12. It is contended by the learned counsel for the respondents that exigencies for applicability of Section 144 are available, thus, the provision of Section 185 of the Act is attracted as provided in Sub-section (5) of Section 184 of the Act. True it is that if there is failure to file the return as mandated under Sub-section (1) of Section 139 or revised return has not been filed under Sub-sections (4) and (5) of Section 139 of the Act and notice issued under Sub-section (2) of Section 143 of the Act has not been complied with or a notice under Sub-section (1) of Section 142 has not been complied with, the firm can be assessed as an AOP. However, the provision of Section 139 of the Act is not attracted which is the provision for filing of the return. In my opinion, it was incumbent upon the AO as well as the Addl. CIT to ponder on the issue whether the defect of failure to maintain the accounts and to close the accounts on the date of dissolution is such which cannot be allowed to be rectified within the purview of Sub-section (9) of Section 139 of the Act. Sub-section (9) of Section 139 of the Act provides that where the AO considers that the return of income furnished by the assessee is defective, he may intimate the defect to the assessee and give him an opportunity to rectify the defect within a period of fifteen days from the date of such intimation or within such further period which, on an application made in this behalf, the AO may, in his discretion, allow; and if the defect is not rectified within the said period of fifteen days or as the case may be, the further period so allowed, return filed shall be treated as invalid return. There is power to condone the delay also. Explanation to Sub-section (9) of Section 139 of the Act provides that a return of income shall be regarded as defective unless the conditions enumerated in the Explanation are fulfilled. As this question has not been examined by the Addl.
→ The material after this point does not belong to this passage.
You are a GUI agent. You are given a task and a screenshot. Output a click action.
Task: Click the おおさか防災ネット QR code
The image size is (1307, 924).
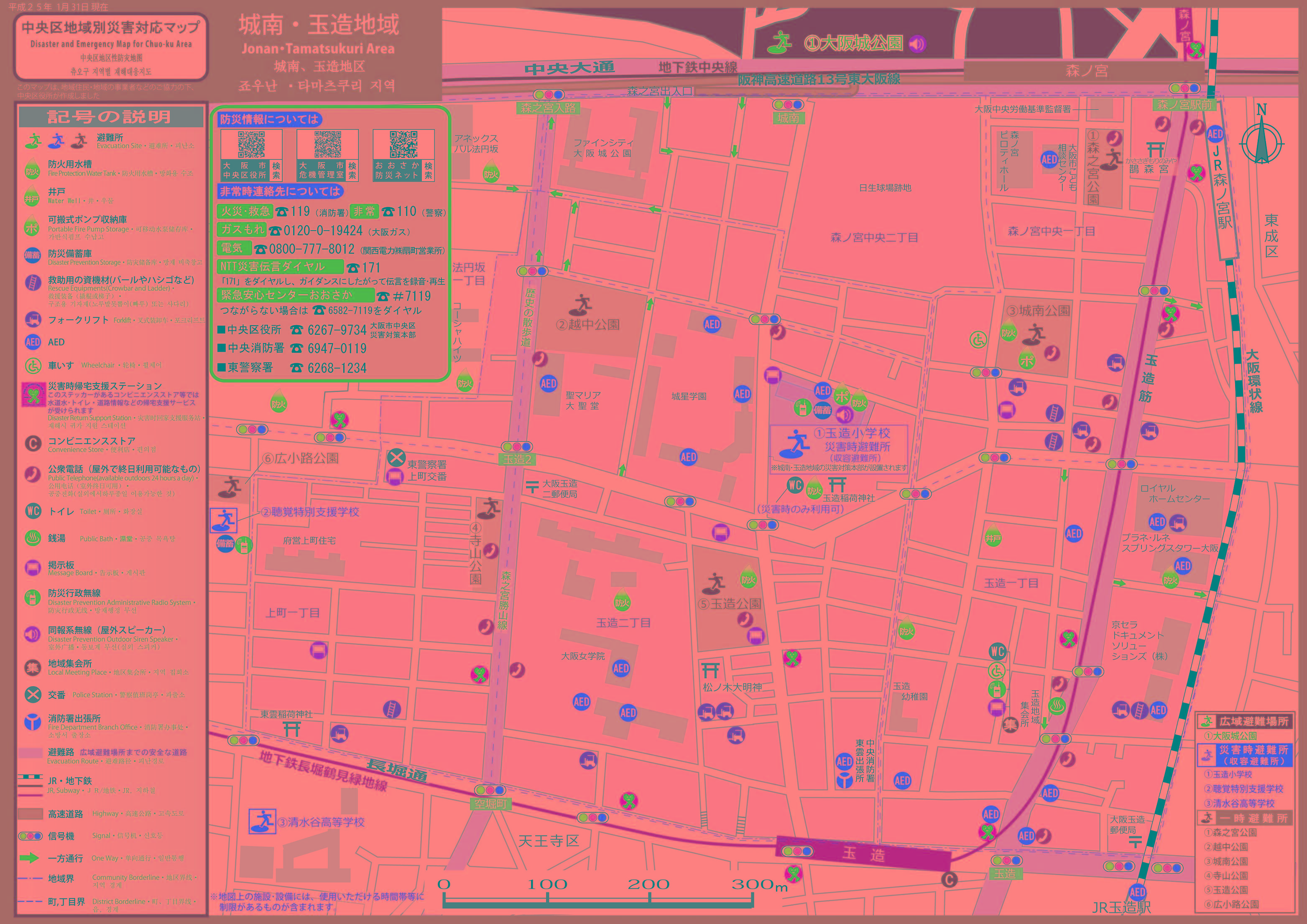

CIT and the AO, I deem it appropriate to direct the Addl. CIT from whom directions under Section 144A had been sought to consider whether petitioner can be allowed to remove the defect in terms of Sub-section (9) of Section 139.

13. It is also submitted by the learned counsel appearing for the petitioner that it is possible to ascertain the profit. He has placed reliance on a decision of the Allahabad High Court in Motor Sales v. CIT, (1998) 230 ITR 44 (All) to contend that still there is possibility to ascertain the profit in case a firm is converted into a company then the business of the firm is succeeded by the company within the meaning of Section 170(1) and the firm will be assessed upto the date of succession. Though the facts in Motor Sales’ case (supra) are different, the decision may be of some assistance to the plea of petitioner to allow to rectification of the defect if permissible; that has to be considered by the Addl. CIT at the first instance not directly by this Court in exercise of writ jurisdiction under Article 226 of the Constitution of India.

14. Resultantly, the impugned order (P. 9) in both the writ petitions passed by the Addl. CIT is quashed. Writ petitions are partly allowed, The Addl. CIT is directed to reconsider the matter under Section 144 of the Act and decide the same within two months from today. No order as to cost.